(WHAT YOU HAVE TO DO) Go through the data and copy every line in which "computer" appears.
[[ RECORDS FOR THIS TASK open ]]
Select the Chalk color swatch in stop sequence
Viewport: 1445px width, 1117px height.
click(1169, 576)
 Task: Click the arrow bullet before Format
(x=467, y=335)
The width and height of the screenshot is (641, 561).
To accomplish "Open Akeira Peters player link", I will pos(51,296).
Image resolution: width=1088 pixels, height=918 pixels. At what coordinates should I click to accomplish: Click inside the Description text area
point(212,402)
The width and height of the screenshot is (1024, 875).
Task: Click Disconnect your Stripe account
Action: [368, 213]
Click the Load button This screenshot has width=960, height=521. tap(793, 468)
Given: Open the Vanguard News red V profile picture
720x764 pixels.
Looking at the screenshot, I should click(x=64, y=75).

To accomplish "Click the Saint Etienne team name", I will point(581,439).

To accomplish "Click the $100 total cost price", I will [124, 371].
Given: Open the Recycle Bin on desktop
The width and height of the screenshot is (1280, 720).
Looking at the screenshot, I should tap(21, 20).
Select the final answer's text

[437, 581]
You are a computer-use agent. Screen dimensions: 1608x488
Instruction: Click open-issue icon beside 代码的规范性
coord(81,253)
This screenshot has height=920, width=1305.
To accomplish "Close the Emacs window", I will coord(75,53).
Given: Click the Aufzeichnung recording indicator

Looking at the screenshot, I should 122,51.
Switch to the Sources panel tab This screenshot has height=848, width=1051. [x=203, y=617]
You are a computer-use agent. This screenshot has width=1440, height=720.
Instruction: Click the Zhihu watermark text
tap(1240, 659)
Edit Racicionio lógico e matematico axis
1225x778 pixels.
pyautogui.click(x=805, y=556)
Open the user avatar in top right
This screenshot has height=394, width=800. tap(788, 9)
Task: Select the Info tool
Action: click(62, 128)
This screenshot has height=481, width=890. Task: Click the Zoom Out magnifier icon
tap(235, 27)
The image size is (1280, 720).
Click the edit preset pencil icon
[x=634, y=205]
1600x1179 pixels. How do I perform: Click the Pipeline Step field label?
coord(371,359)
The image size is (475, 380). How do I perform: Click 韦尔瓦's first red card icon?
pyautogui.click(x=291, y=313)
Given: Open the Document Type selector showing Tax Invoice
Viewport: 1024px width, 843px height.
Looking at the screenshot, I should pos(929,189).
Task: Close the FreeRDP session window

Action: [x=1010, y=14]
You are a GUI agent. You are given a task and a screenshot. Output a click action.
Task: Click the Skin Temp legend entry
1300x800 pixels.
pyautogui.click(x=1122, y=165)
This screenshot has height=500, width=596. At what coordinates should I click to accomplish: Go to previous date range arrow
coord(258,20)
[[ RECORDS FOR THIS TASK closed ]]
(RESULT)
You are a computer-use agent. Screen dimensions: 1608x488
You are a computer-use agent. This screenshot has width=1440, height=720.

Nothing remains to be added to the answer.